Echo back everything from the line containing "You are a GUI" down to the line containing "This screenshot has", leaving every character unchanged.

+--

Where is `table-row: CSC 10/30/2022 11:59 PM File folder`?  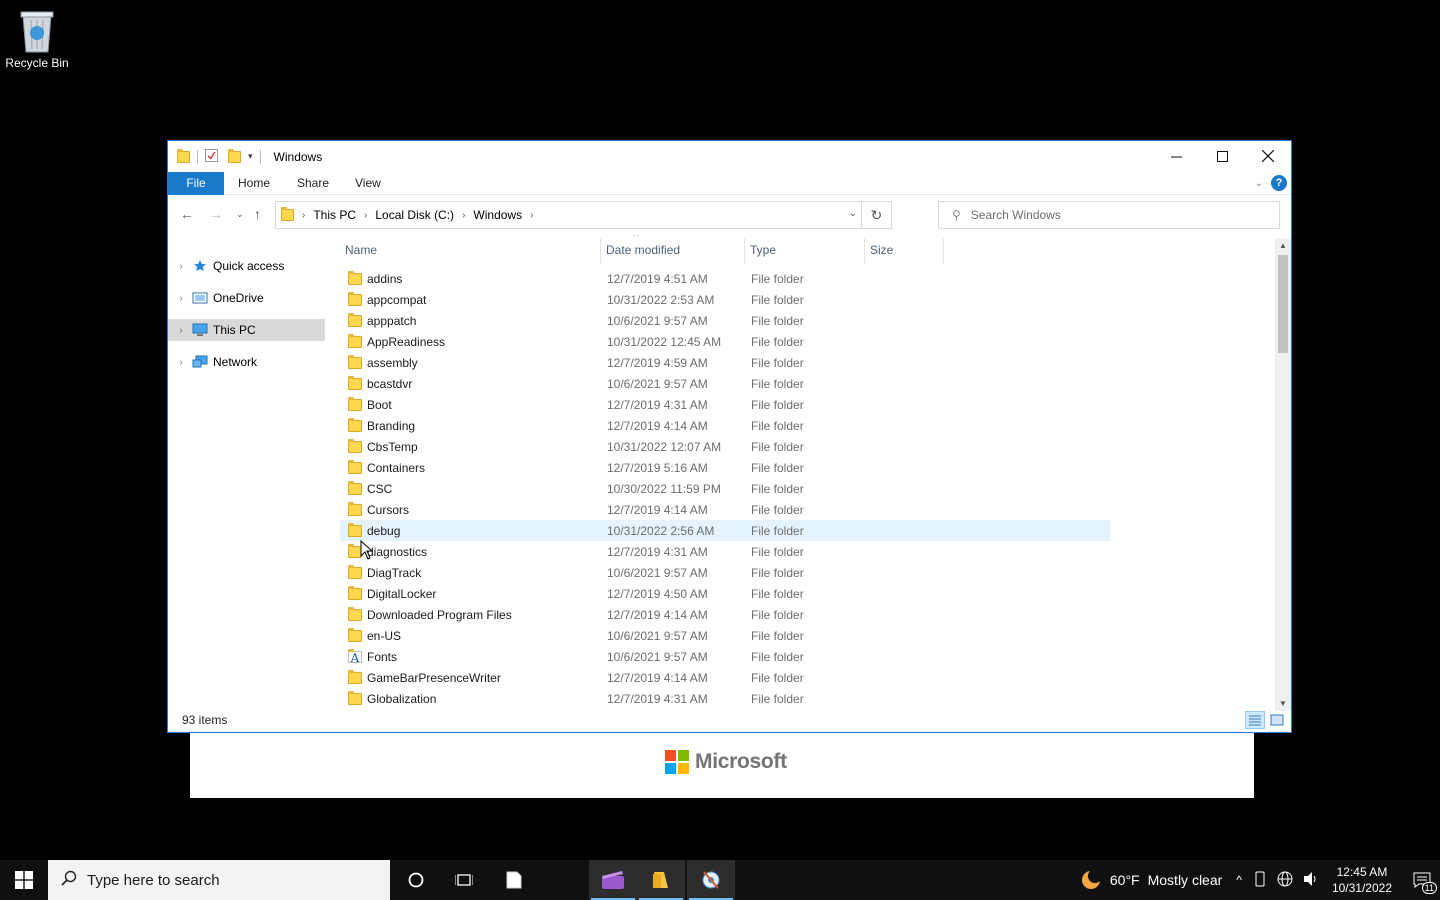 table-row: CSC 10/30/2022 11:59 PM File folder is located at coordinates (725, 488).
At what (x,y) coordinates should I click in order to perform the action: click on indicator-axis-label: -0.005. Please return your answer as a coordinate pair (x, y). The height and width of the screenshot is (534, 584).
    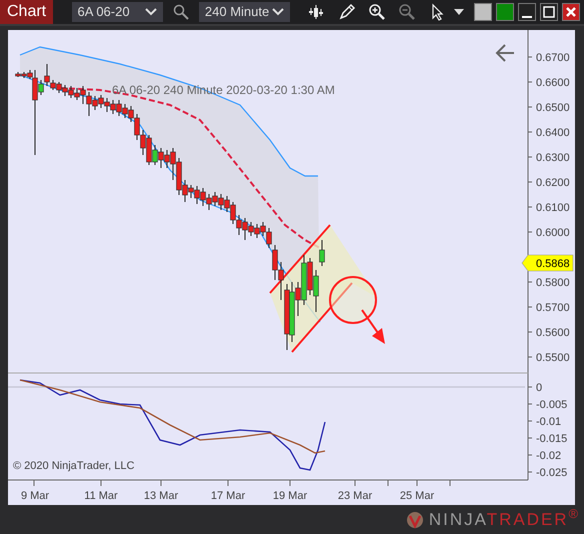
    Looking at the image, I should click on (552, 405).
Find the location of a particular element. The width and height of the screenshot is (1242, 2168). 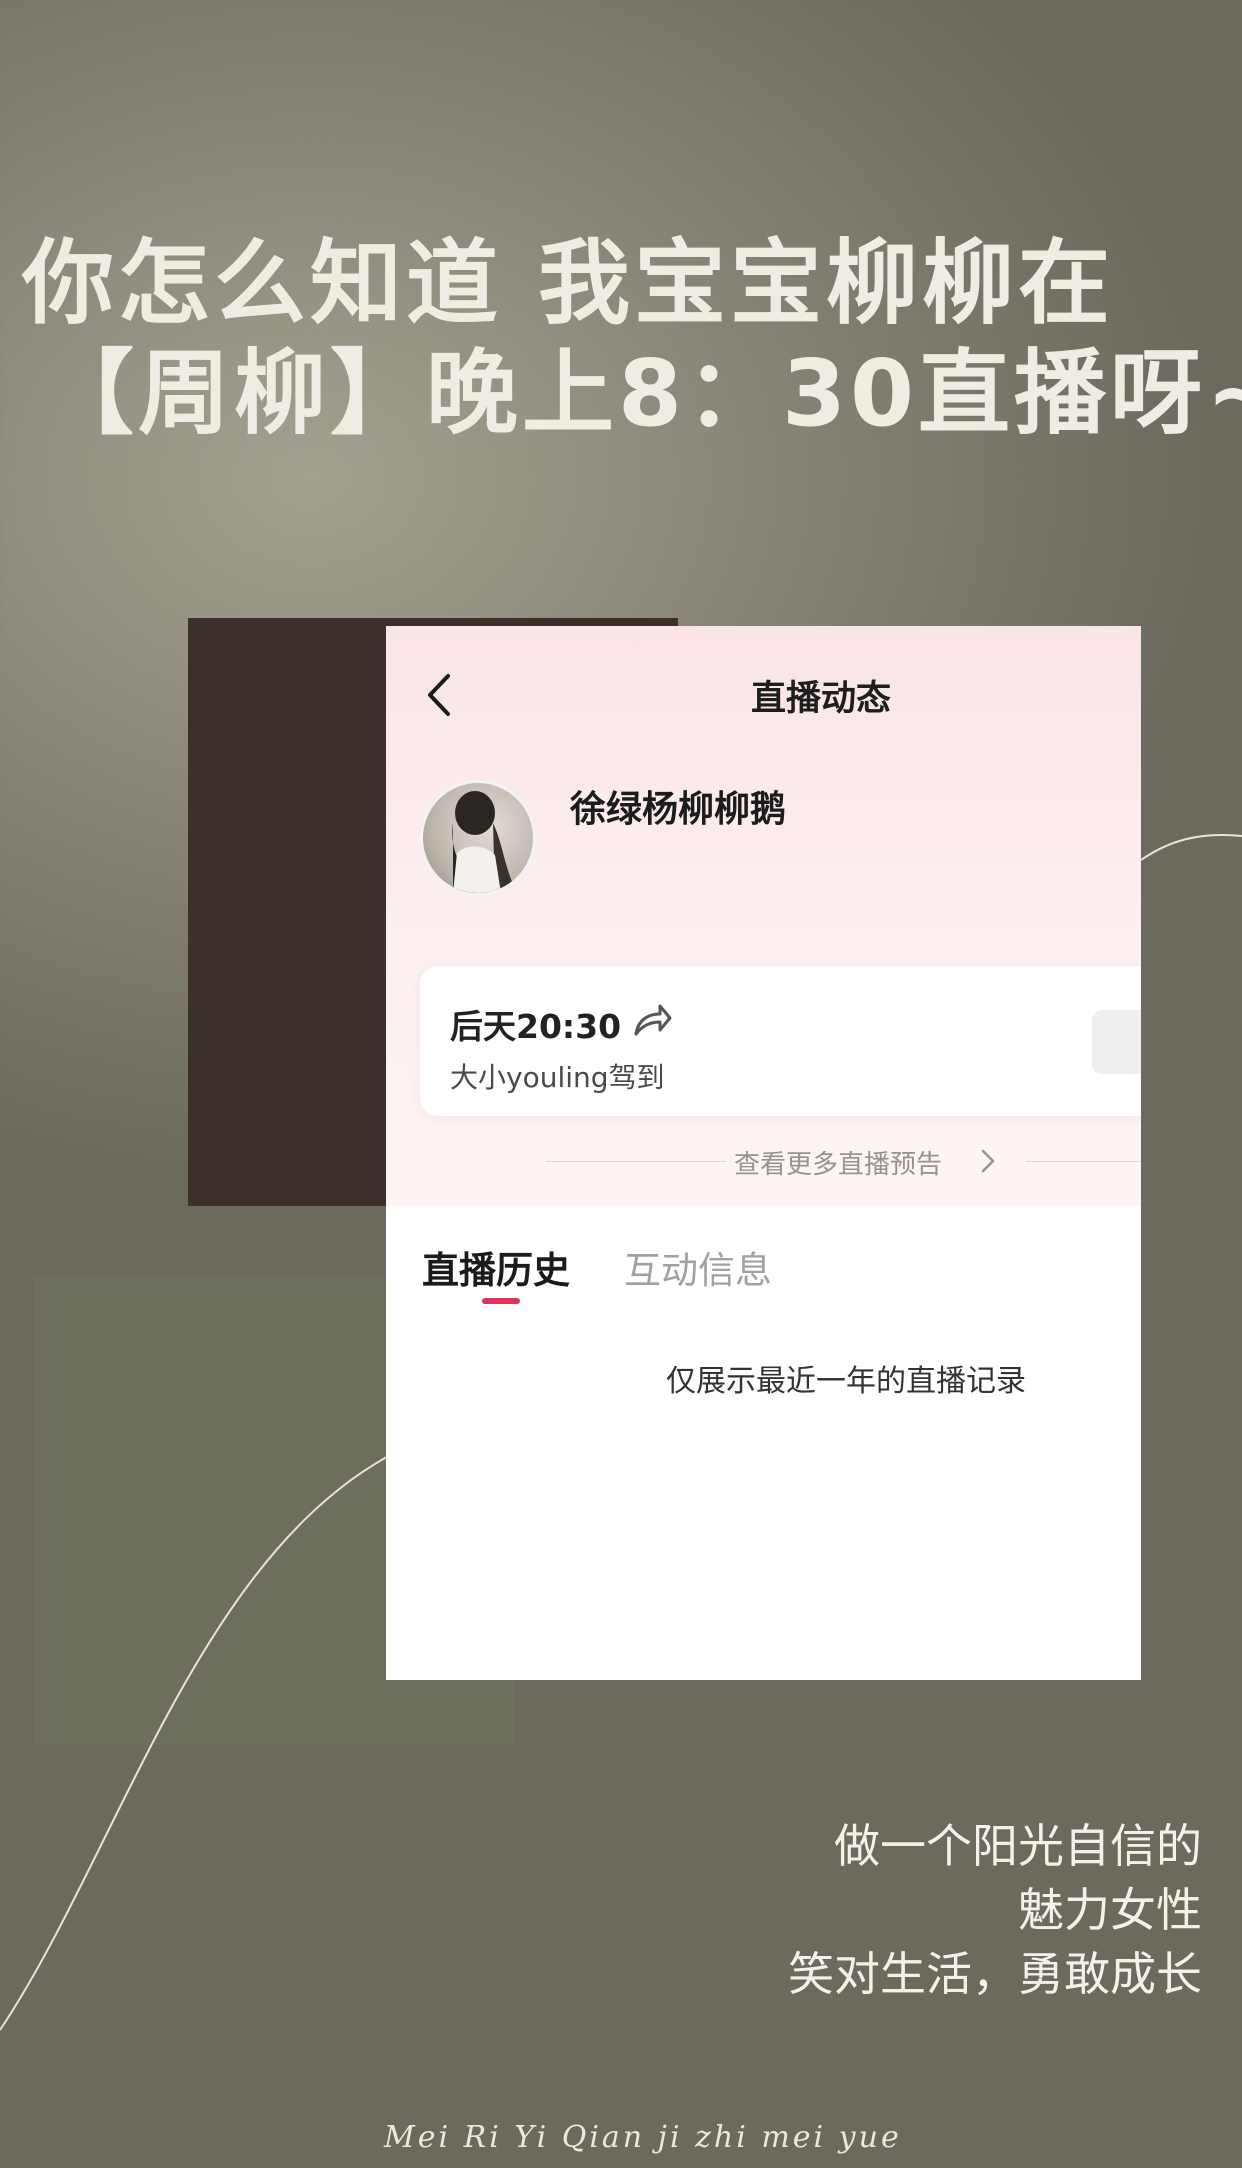

chevron-right-icon is located at coordinates (988, 1161).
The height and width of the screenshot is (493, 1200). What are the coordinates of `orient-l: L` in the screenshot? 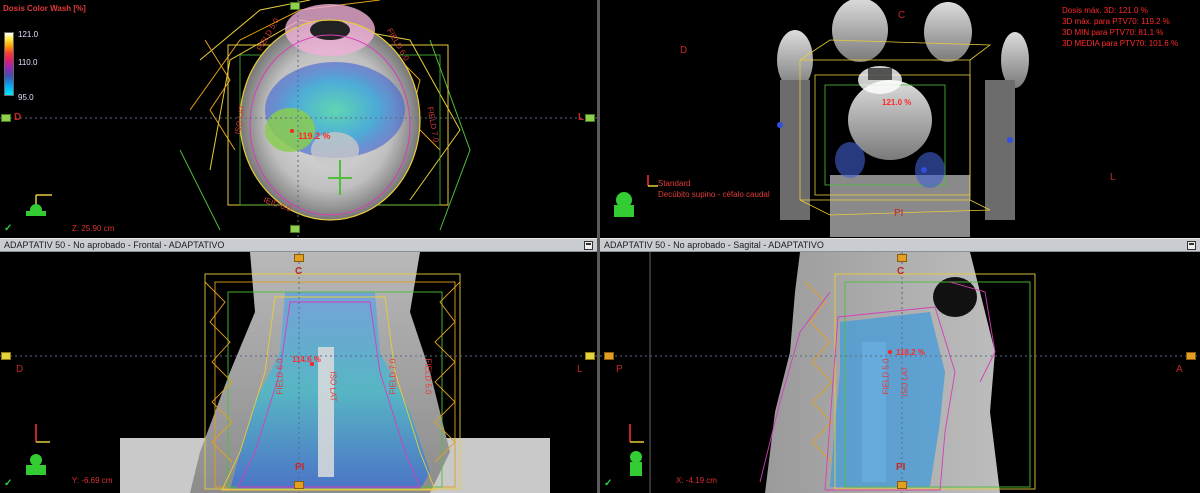 It's located at (1113, 178).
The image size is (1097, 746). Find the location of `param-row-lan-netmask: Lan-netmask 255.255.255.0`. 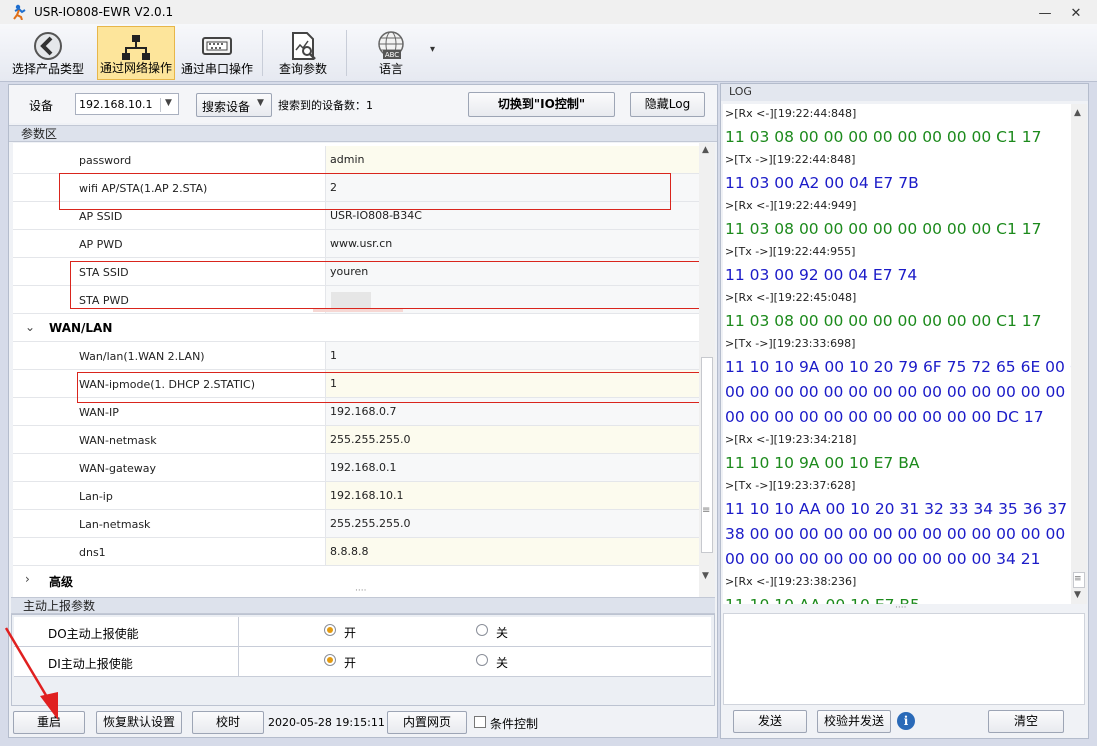

param-row-lan-netmask: Lan-netmask 255.255.255.0 is located at coordinates (356, 524).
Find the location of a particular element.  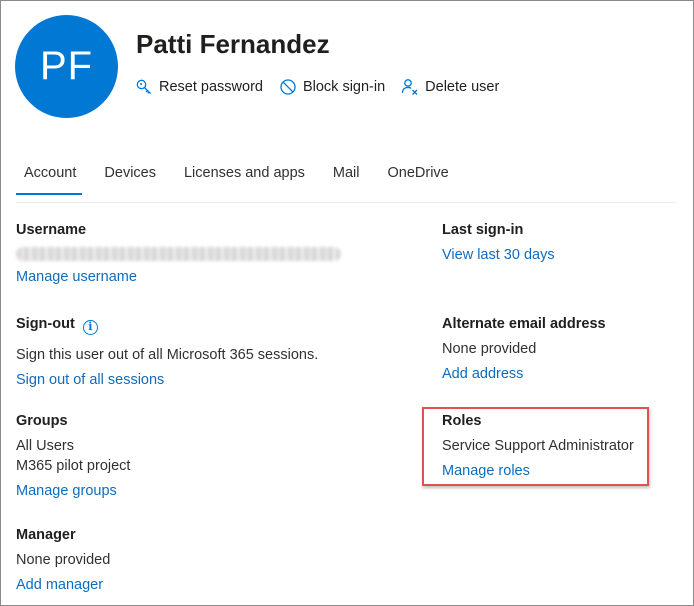

block-signin-button: Block sign-in is located at coordinates (332, 87).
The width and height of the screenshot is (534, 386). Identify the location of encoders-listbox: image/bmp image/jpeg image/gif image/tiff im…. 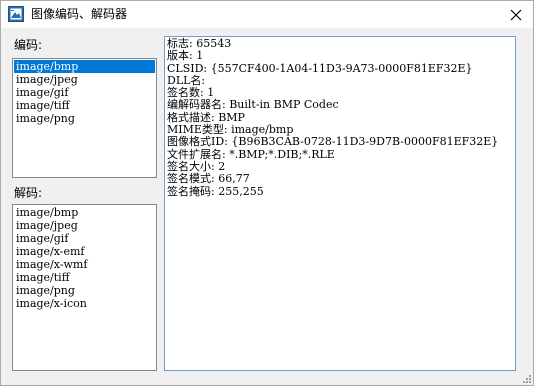
(84, 118).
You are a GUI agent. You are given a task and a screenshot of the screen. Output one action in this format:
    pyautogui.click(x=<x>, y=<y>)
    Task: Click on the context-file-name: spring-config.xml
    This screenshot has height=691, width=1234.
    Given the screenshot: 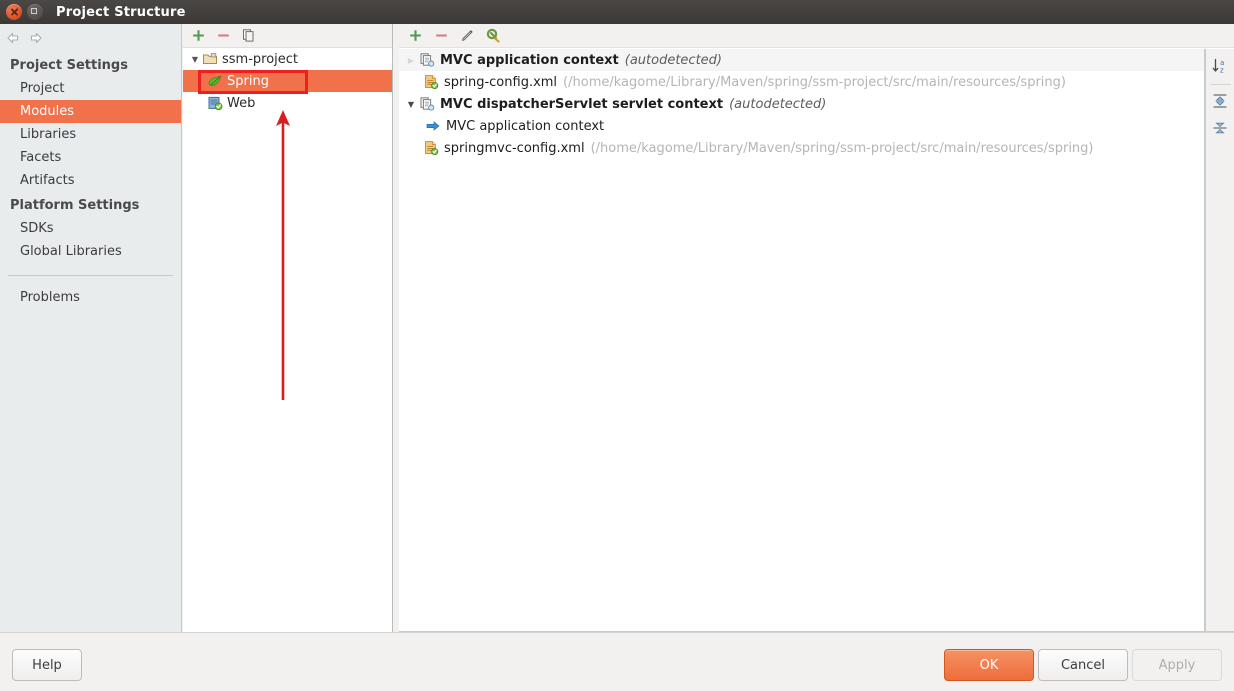 What is the action you would take?
    pyautogui.click(x=501, y=82)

+--

→ Task response
You are a GUI agent. You are given a task and a screenshot of the screen. Output one action in this format:
    pyautogui.click(x=<x>, y=<y>)
    Task: Click on the context-file-name: spring-config.xml
    This screenshot has height=691, width=1234.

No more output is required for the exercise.